The initial blocks without any transactions were loading at an incredible rate, so I waited a bit to see the actual blocks with transactions. When it started slowing down I noticed some issues with the Maria or TokuDB optimizer (I kept the InnoDB database on Debian's stock MySQL 5.5.40 so I can't compare with InnoDB on Maria), and worked around them using a patch to Abe (which i'm not sure can even make it upstream as I have no idea if it's even standard SQL nor any possible negative effect on non-MySQL databases). Once optimized, I got this rate (as of this writing, since i'm not yet done with the load):

Block time  Height
2012-12-27 01:26:58 213812
Last:  35.00/min    Avg60:  28.02/min

This shows the block rate for the last minute and average over the last hour - that script was too simple to compute tx count/avg, but looking at the table that is 521544 transactions loaded in that hour (8692.4 tx / minute average, 310.0737 tx / block average for the sampled data). I think it's a good improvement over InnoDB but I'll have to wait until it comes to the more recent blocks with many more tx/block to confirm TokuDB vs InnoDB speed...

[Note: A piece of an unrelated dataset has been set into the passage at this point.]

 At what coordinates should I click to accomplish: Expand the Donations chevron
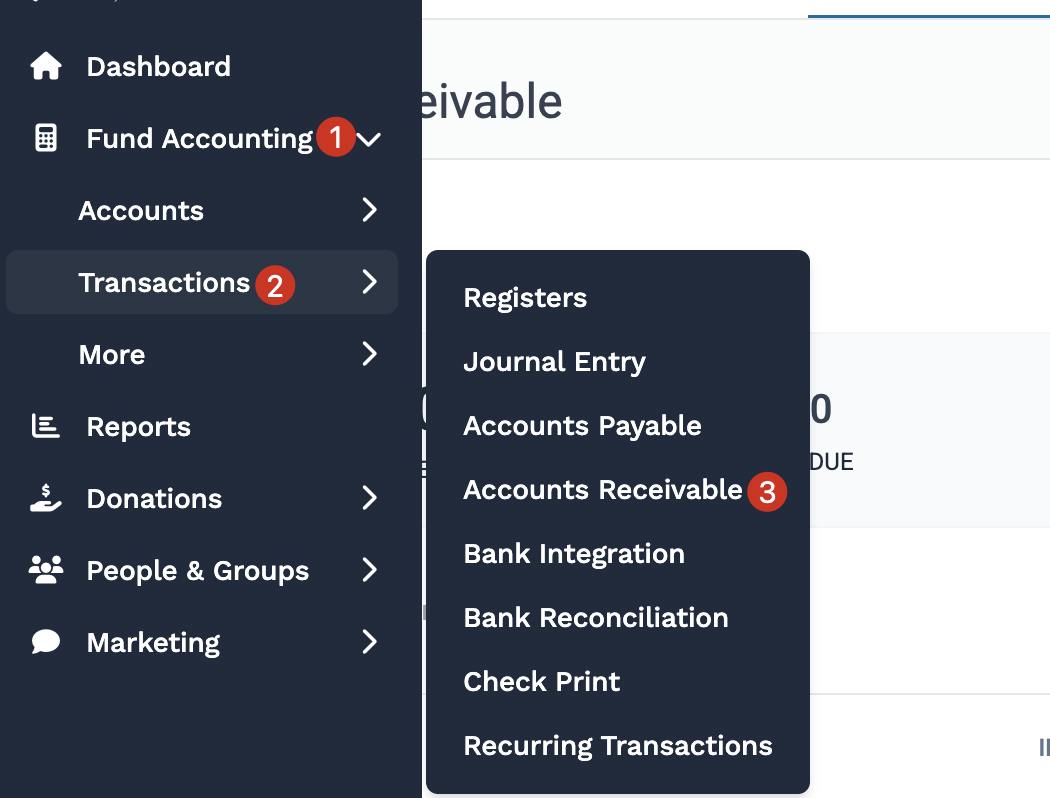(x=370, y=499)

Also interesting is TokuDB is far form being IO-bound - the writes are sparse (about one quick flush every minute) and reads are almost non-existent. With this kind of load TokuDB appears to be mostly CPU-bound, but since I've seen it uses all 4 cores on my workstation during the SQL dump load I think there's a lot of room for speedups if we could implement parallelism in the block loader.

The TokuDB patches are available on my fork, TokuDB branch (keep in mind it'll "upgrade" the DB and will require some tinkering if you want to switch back to mainline Abe! - if you skip the upgrade block load will be back but displaying loock TX will ve expremely slow!):

https://github.com/dermoth/bitcoin-abe/tree/TokuDB

Note that for my tests, both InnoDB and TokuDB were set with a 2GiB Buffer Pool/Cache and I'm not using DirectIO. I'm using two very cheap 2TB SATA disks in md RAID1, Linux 3.x.

Regards,

Thomas

EDIT: The first 50k block load at over 9000 block/minute, and that is in parallel with the other load (Same DB server/disks, diff DB) and with scriptSig enabled...

from bitcoin-abe.

dermoth commented on June 12, 2024

More on TokuDB testing... Please scratch all I've said about forcing indexes, it appears all I needed was to run ANALYZE TABLE to rebuild cardinality statistics!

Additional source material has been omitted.